腰痛は、単一の疾患ではなく多様な病態を含む「症状」であるため、手術が必要となるケースは限られており、特定の判断基準に基づいて慎重に検討されます。一般的には、保存療法で効果が得られない場合や、重篤な症状・基礎疾患が存在する場合に手術が考慮されます。
手術適応の判断基準
腰痛診療ガイドラインにおいて、手術が必要な腰痛の主な判断基準は以下の通りです。
1. 危険信号(Red Flags)が存在する場合 「危険信号」とは、腰痛の背後に重篤な疾患が隠れている可能性を示す徴候であり、これらの症状がある場合は、直ちに専門医による詳細な検査と、原疾患に応じた治療(しばしば手術が含まれる)が必要です。具体的な危険信号を伴う疾患には以下のものがあります。
◦ 悪性腫瘍:原発性または転移性の脊椎・脊髄腫瘍など。
◦ 感染症:化膿性椎間板炎、脊椎炎、脊椎カリエスなど。
◦ 骨折:椎体骨折など。特に、骨粗鬆症による椎体骨折で麻痺などの重篤な神経症状を伴う場合には、インプラントを用いた脊椎固定術が検討されることがあります。
◦ 重篤な神経症状を伴う腰椎疾患:下肢麻痺や膀胱直腸障害(排尿・排便困難など)を伴う腰椎椎間板ヘルニアや腰部脊柱管狭窄症など。これらの症状は神経機能の緊急性を伴うため、手術的介入が必要となることがあります。

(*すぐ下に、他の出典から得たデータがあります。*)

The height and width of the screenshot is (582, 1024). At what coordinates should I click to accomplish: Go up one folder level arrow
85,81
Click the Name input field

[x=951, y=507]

2. 保存的治療で改善が見られない場合 非特異的腰痛に対しては、通常4~6週間の保存的治療(薬物療法、リハビリテーション、物理療法など)が推奨されます。この期間で症状の改善が見られない場合、改めて危険信号の有無や心因性要素の評価、さらに画像検査や侵襲的な検査(例:椎間板造影、神経ブロックなど)による精密検査が行われ、原疾患の特定が試みられます。この過程で特定された治療可能な疾患に対しては、手術が選択肢となることがあります。
3. 椎間板障害に起因する腰痛が判明している場合 腰痛の病態が椎間板障害に起因すると判明している場合、脊椎固定術が疼痛軽減の治療法として考慮される可能性があります。特に、「椎間板造影で疼痛が誘発され、麻酔薬による椎間板ブロックで疼痛の消失が得られた患者」に対しては、その有効性が示唆されています。ただし、腰痛の病態が必ずしも明確ではない非特異的腰痛に対して、脊椎固定術の有用性を議論することは難しいとされています。
その他の留意点
• 手術療法の見解の混在:椎体形成術や後弯矯正術などの手術療法は、有効性がないとする報告と短期的除痛効果に優れるとする報告が混在しており、現時点では一定の見解が得られていないものも存在します。これらの手術の適応や方法は、個々の症例の状況に応じて決められるのが現状です。
• 代替療法としての位置づけ:脊髄刺激療法や脱神経療法などの治療法も日常診療で行われつつありますが、現時点ではエビデンスが不十分であり、積極的な第一選択肢として推奨される状況にはないと考えられます。
手術は、患者の全身状態、活動性、痛みの程度、生活への影響、そして治療への希望などを総合的に評価し、医師と患者の間で十分なインフォームドコンセントを得た上で決定されるべき重要な選択肢です。